NEW SINGLE : Leatherette – Debut album ‘Fiesta’ out on October 14th – Hear first single

Photo Credit: Maicol Guidetti

LEATHERETTE

DEBUT ALBUM ‘FIESTA’ OUT ON 14 OCTOBER 2022 VIA BRONSON RECORDINGS

HEAR FIRST TRACK ‘SO LONG’

Italian post-punk band Leatherette have announced the release of their debut album ‘Fiesta‘, due out on 14th October via Bronson Recordings.

They have now shared the first single, ‘So Long’, an extravagant and catchy slice of modern post-punk, full of rugged noise and crushing melodies. The band explain: “It is a song about struggling to the point you feel you hit rock bottom. Screaming about it might not be the answer to the problem, but we must confess it was quite fun and liberating. Loud, acid, alien guitars and a punchy, hypnotic rhythm section were surely helpful to the process”.

Leatherette are, by their own description, “five shy guys who sometimes get off the stage and punch people,” a quintet whose car-crash of jagged noise, twisted love and dark, anguished melody has delivered a remarkable – and eminently combustible – debut album. 

The group are based in Bologna, but all hail from different towns in Italy. These five young men – singer/guitarist Michele, bassist Marco, drummer Francesco, guitarist Andrea and saxophonist Jacopo – are united by a profound need to make music, to express themselves naturally and honestly.

The group bonded over wildly differing influences – everything from midwestern emo gods American Football, to Berlin-era Bowie, to James Chance & The Contortions, to rap and electronic music – to create a dense, passionate, articulate sound of their own.

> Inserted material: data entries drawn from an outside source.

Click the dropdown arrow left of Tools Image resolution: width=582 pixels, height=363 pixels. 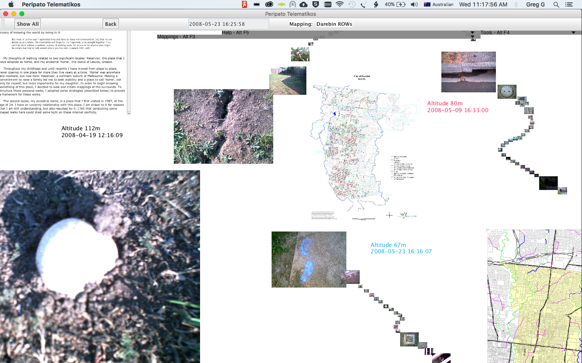tap(472, 33)
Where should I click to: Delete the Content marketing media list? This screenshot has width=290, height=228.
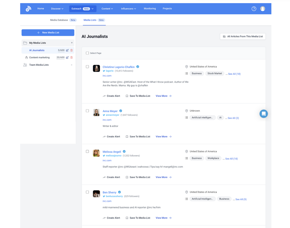[x=71, y=57]
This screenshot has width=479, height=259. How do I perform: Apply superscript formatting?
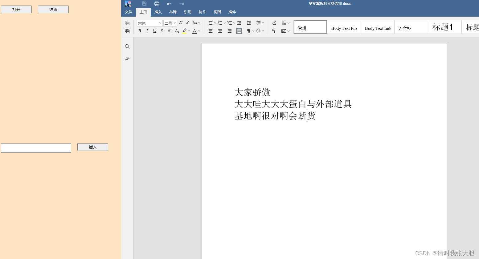coord(169,31)
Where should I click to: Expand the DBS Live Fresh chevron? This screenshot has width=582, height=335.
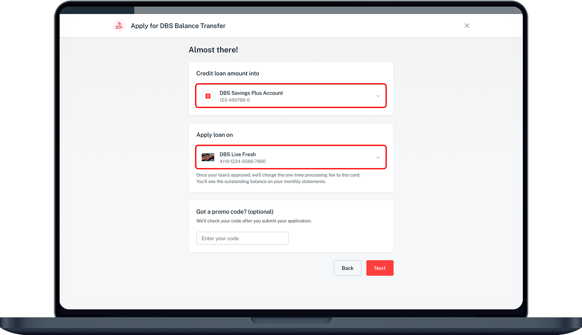pos(378,157)
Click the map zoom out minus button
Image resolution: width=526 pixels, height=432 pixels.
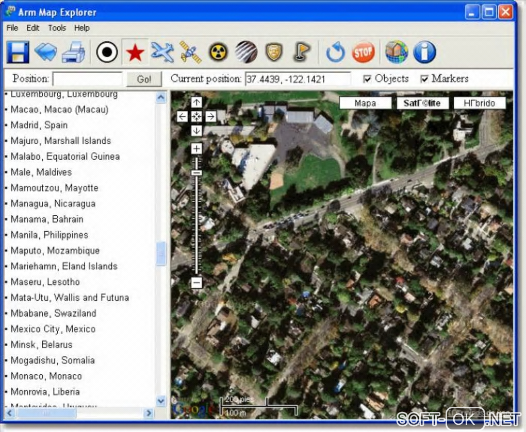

You can file them near fiery post-punk kindreds like Shame and Squid, or unhinged 90s noisers like Unwound or Hoover, or squalling No Wavers like James Chance, but the truth is there are few bands like Leatherette that walk this Earth.

Their first full-length, Fiesta follows an EP, Mixed Waste, recorded during lockdown. The songs on Fiesta precede the Covid era, though the group spent the pandemic rewriting and overhauling their maiden batch of songs at leisure. 

The result is an astonishing and remarkable debut: poetic, caterwauling, broken and beautiful. The album title is “a reference to the bullfights in Pamplona,” the group say. It’s no empty metaphor. “Bullfight is a strange ritual,” they elaborate. “And we’re against bullfights, but they’re fascinating in an iconographic way. And also metaphorically, violence flows on both sides, but in a feastful way. It’s similar to a concert, really – you’re expressing violent things, in a physical way. And people react to that, which is wonderful, which is fantastic.”